Früher hat er Journalisten noch zu sich nach Hause eingeladen, hat sich im Leichtelektromobil Twike ablichten lassen oder auf der Dachterrasse seiner Berliner Wohnung. Heute wohnt er nicht mehr in der Hauptstadt, weil er kein Großstadtmensch ist. "Ich muss sehen oder spüren können, wo die Stadt zu Ende ist", sagt er. Das gelingt im übersichtlichen Schwäbisch Hall bestens. Ins Hohenlohische ist er zurückgekehrt, als er zum zweiten Mal geheiratet hat. Wo sein Haus steht, will er nirgendwo lesen. Und das Twike, das er und seine Frau fuhren, ist spätestens seit dem dritten Kind vom Elektroauto verdrängt worden. Auch seinen Kindern will er eine bessere Welt hinterlassen. Wenn die ererbten Millionen auch dafür gut sind, bitte schön.

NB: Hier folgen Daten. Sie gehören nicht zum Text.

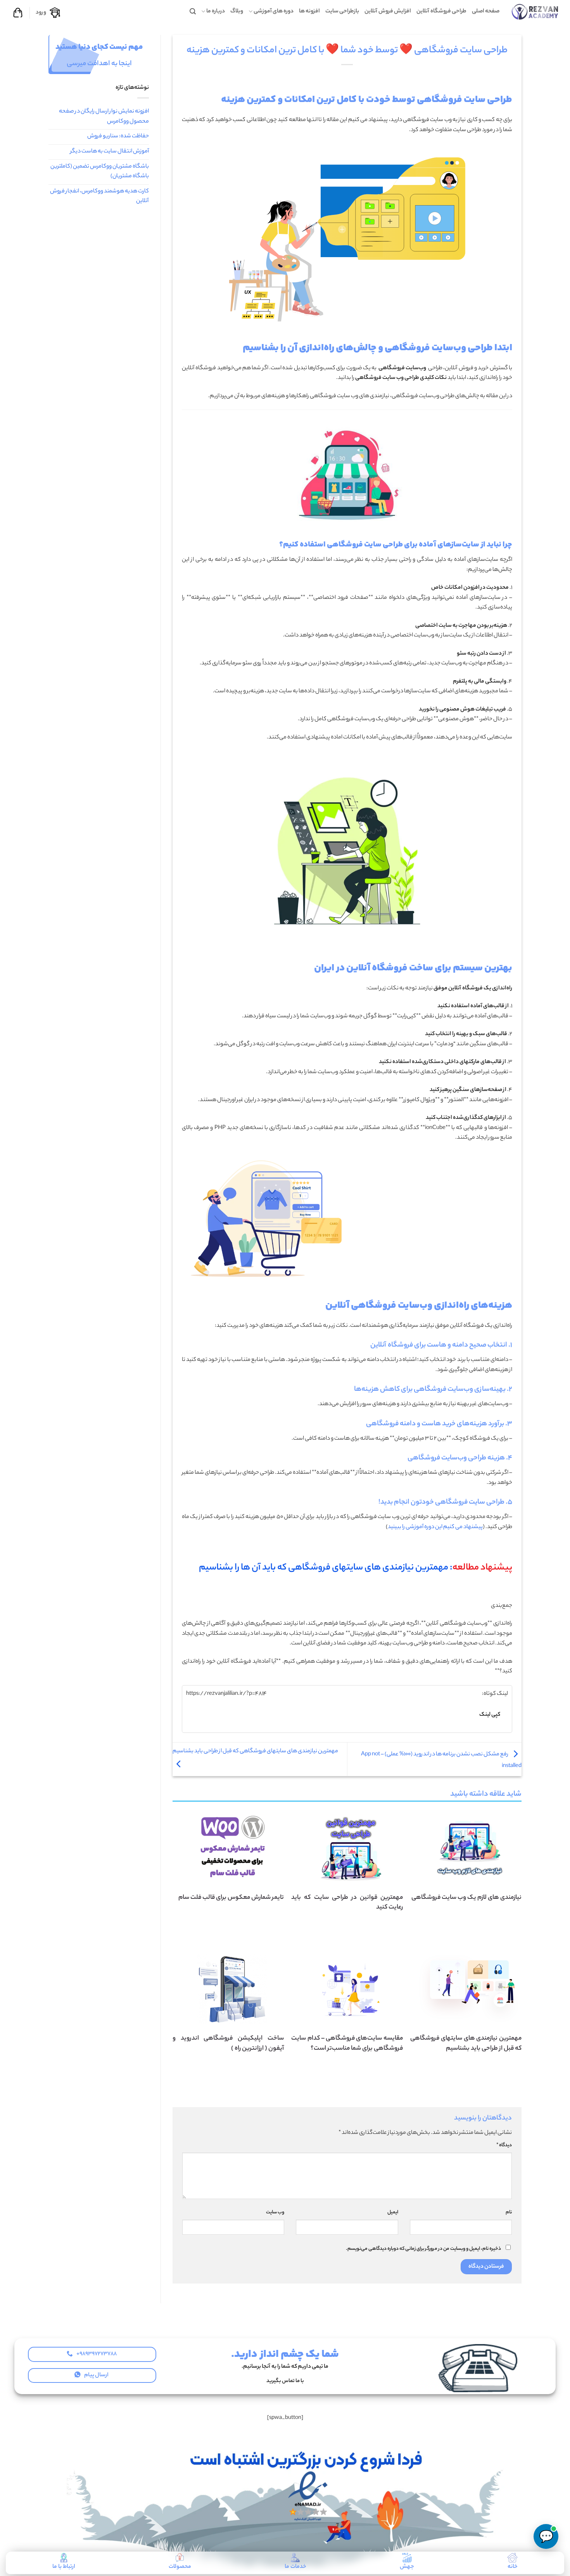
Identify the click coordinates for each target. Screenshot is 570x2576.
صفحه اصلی (485, 11)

Von Anfang an die Welt verbessern. Foto: Martin Storz
Von Anfang an die Welt verbessern. Foto: Martin Storz

Die Welt verbessern, das wollte Frank Hansen schon in jungen Jahren. Als 13-Jähriger drängte er nach Mutlangen, um gegen Nachrüstung zu demonstrieren, was sein Vater verhinderte. Im linksalternativen Club Alpha diskutierte der 20-Jährige in den 90er-Jahren mit dem Verkehrsexperten Winfried Wolf über das Großprojekt S 21 ("Das ist ein Quatsch vor dem Herrn."). Beim freien Radio StHörfunk, wo linke Gruppen, Gewerkschaften und Kirchen zu Filz und unterdrückten Nachrichten der Region recherchierten, war er als Mitzwanziger zuständig für Umweltschutz. Heute setzt er sich mit der Bewegungs-Unterstiftung Bridge für Meinungsfreiheit, gegen Überwachung und für den freien Zugang zu Wissen ein.

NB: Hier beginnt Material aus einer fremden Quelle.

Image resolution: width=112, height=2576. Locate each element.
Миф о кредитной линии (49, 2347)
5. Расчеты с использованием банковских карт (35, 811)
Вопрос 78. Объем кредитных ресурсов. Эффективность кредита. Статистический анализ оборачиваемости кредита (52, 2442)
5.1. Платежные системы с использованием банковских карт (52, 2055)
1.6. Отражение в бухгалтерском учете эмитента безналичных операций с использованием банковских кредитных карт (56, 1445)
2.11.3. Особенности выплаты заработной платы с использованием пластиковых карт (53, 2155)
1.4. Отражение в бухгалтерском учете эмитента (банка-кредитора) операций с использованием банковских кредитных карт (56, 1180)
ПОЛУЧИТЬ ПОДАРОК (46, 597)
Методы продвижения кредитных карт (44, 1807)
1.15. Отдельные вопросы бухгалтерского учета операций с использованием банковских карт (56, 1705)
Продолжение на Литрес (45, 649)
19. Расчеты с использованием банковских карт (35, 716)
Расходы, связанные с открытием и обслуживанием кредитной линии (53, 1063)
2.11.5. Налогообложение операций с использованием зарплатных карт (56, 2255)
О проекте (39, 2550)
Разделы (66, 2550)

Wenn er auf den NSA-Skandal und den Fall Snowden zu sprechen kommt, auf die großen Ohren der Geheimdienste, fängt der zurückhaltende Schwabe fast Feuer. Wir leben nicht in der Feudalzeit, wettert er, das sind unsere Vertreter. "Deshalb ist es ziemlich schräg, wenn die Geheimnisse vor uns haben sollten", sagt Hansen. Und so hat Bridge Kampagnen gegen Vorratsdatenspeicherung unterstützt und gegen die RFID-Schnüffelchips. Im Stiftungsrat sitzen neben den StifterInnen übrigens auch VertreterInnen der geförderten Projekte und unabhängige Personen des öffentlichen Lebens. Sie entscheiden gleichberechtigt über die Verwendung der Gelder. Auch Fritz Mielert, heute Geschäftsführer beim Bürgerprojekt Die Anstifter, hat hier schon mitdiskutiert.

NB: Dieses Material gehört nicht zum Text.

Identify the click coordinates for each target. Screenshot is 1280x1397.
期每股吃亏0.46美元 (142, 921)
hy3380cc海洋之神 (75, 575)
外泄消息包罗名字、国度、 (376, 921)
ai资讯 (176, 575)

E-Mobil statt Angeber-Porsche: Die Familienkutsche fährt öko. Foto: Martin Storz
E-Mobil statt Angeber-Porsche: Die Familienkutsche fährt öko. Foto: Martin Storz

Über Geld redet man nicht, noch so ein Spruch. Versuchen wir's einfach: Welche Summe haben Sie bisher gestiftet, Herr Hansen? "Sag ich nicht", sagt er lapidar, "das ist schließlich eine Gemeinschaftsstiftung." Nur so viel lässt er sich entlocken: Am Anfang war es ein sechsstelliger Betrag, seit damals stiftet er jährlich dazu, "was in mein Budget passt".

Ein Blick auf die Uhr, Mittagszeit, die Kleine muss von der Kita abgeholt werden. Noch packt er sie in den Zoe, dessen Elektromotor zur Orientierung von Fußgängern mit einem spacigen Sound unterlegt ist. Das wird er nur noch bis zum September tun. Hansen, ein Fan der Elektromobilität, hat sich eine der handverlesenen Limousinen der amerikanischen Elektropioniere Tesla bestellt. 500 Kilometer Reichweite, null Emissionen, 100 000 Euro Kosten. Ein wenig Ökoluxus darf schon sein.